Documentation Sign up and Data download

7 Background.

7.1 Heterosis:

Heterosis is a common phenomenon in the biological world, which means that the heterozygote is superior to two parents in one or more traits. For example, the hybrids of different strains, different breeds, and even different species are often more powerful than their parents, and they lead to higher organ development, increased body size, increased yield, Disease, insect resistance, stress resistance, viability, fecundity, viability and so on (see below).

Please use wikipedia to know these keywords: Heterosis.

7.2 The maize of Genetic characteristics and breeding methods:

Genetic characteristics and breeding methods of maize At present, almost all of the maize production hybrids, with high yield, precocious, plant type reasonable strong hybrid breeding has become the core of the fierce competition of corn seed industry. Corn is not only an important food crop in the world, but also an important source of feed and bioenergy raw materials, with an annual planting area of <200b><200b>more than 5 million mu.
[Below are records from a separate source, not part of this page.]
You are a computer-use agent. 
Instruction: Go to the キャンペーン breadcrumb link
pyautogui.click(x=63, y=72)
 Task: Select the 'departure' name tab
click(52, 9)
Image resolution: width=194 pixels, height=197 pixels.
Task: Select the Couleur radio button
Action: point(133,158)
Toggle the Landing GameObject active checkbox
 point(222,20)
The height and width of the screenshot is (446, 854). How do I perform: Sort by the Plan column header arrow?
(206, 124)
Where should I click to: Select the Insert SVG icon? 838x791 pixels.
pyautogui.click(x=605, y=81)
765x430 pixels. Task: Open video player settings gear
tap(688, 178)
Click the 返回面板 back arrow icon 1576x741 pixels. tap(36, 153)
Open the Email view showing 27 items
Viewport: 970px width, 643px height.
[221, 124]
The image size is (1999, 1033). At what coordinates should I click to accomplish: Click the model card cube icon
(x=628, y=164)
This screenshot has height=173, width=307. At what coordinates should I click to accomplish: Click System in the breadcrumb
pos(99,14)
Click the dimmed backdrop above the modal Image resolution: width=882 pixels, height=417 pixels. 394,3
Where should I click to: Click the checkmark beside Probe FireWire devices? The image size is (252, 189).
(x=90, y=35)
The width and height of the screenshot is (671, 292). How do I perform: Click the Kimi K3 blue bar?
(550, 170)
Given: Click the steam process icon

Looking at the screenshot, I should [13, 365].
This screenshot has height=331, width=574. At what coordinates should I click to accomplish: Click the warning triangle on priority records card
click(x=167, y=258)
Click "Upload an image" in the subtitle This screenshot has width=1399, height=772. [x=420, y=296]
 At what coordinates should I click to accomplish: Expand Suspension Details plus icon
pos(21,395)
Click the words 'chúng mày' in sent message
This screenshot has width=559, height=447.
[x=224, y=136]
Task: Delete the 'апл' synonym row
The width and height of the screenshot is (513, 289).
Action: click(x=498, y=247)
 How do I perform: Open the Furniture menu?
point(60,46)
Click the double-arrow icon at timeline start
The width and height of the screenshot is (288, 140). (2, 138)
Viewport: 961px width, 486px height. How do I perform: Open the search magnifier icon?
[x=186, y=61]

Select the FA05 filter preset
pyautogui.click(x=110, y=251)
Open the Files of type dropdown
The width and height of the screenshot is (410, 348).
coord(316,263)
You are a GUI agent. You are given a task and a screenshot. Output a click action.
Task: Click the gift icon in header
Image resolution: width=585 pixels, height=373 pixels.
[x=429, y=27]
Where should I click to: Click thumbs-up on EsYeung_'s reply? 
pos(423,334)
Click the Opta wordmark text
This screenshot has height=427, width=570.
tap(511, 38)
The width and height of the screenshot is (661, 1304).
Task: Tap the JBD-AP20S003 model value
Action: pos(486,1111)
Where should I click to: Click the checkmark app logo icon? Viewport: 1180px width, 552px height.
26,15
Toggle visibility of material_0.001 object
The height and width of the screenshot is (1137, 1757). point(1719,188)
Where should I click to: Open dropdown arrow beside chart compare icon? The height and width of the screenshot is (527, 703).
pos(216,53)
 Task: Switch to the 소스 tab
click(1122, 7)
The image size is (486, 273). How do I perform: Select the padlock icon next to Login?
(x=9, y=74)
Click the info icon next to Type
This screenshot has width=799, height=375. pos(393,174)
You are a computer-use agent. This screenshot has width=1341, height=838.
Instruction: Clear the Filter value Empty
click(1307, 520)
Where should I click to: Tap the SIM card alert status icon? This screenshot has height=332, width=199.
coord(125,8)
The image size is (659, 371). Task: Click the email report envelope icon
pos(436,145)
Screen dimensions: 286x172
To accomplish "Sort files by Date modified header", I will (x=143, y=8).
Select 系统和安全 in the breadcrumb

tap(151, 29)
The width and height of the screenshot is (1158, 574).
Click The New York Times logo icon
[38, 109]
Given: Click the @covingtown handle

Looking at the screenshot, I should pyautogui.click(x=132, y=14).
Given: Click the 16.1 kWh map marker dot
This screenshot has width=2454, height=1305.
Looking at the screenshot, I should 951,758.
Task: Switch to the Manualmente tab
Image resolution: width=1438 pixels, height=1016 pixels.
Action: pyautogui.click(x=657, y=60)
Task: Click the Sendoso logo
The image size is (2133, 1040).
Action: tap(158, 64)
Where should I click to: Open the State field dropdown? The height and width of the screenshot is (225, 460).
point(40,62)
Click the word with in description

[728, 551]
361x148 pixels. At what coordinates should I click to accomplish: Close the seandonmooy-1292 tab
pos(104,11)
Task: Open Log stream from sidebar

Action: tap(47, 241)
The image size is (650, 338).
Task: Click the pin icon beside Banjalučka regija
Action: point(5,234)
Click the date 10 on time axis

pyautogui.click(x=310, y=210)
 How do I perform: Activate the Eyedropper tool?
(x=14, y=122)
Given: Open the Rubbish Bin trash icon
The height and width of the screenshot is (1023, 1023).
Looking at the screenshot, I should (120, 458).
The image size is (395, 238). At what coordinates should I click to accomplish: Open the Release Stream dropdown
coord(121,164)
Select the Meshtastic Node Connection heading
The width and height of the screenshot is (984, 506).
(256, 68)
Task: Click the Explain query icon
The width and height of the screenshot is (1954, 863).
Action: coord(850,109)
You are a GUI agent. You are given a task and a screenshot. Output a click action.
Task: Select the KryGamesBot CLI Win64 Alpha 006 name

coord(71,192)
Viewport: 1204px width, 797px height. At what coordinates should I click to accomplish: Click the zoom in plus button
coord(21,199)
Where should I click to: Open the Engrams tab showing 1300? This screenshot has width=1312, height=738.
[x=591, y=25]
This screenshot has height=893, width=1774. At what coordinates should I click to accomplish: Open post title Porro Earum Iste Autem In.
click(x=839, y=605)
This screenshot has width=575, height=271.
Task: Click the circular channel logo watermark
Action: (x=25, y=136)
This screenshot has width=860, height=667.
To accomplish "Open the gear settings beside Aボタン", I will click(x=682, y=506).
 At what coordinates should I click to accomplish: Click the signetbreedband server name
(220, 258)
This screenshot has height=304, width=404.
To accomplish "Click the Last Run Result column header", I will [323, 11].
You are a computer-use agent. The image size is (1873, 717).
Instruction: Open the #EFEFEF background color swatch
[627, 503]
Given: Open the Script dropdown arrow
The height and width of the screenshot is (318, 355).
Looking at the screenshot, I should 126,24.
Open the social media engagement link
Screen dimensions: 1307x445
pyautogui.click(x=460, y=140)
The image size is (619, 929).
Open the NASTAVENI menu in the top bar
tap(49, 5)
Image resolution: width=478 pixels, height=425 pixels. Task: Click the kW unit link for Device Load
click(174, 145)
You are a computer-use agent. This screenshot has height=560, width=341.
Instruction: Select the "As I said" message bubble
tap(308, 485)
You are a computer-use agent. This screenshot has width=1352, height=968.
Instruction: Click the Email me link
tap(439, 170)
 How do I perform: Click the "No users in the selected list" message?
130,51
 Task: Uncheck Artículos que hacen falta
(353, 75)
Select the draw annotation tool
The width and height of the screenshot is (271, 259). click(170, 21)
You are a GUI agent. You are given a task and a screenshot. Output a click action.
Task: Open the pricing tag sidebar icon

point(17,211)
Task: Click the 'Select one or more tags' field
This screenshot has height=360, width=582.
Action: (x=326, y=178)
Corn as the world's earliest use of heterosis crops, the use of its heterosis for the world food security has made tremendous contributions. Due to the large differences in the heterosis of the hybrid combinations of different germplasm materials, it is the only breeding method to screen the strong combination by large-scale hybridization experiment under the conventional breeding mode. In the labor costs, funding and land area and other factors, a maize hybrid varieties of breeding often takes 6-8 years.

Please use wikipedia to know these keywords: Maize, Breeding, Crossbreed.

7.3 The modern genomics change the traditional breeding methods:

In the genomic era, the genotyping of individual materials has been much lower than the cost of phenotypic identification and is still declining year by year. In the breeding process of pig, cattle and other livestock breeding, genome selection strategy has played a fruitful role in the same breeding cycle, can be doubled to improve breeding gain. In contrast, due to the complexity of plant pedigree relationships, conventional genome selection strategies are still stretched. Therefore, the breakthrough in the statistical analysis method, the development of new algorithms, the effective integration of massive genomic data, the hybrid traits of plant hybrid phenotypes to accurately predict, which is the crop molecular breeding in the urgent need to address the core issues.

Please use wikipedia to know these keywords:Genomics, Genotype, Phenotype, Molecular breeding.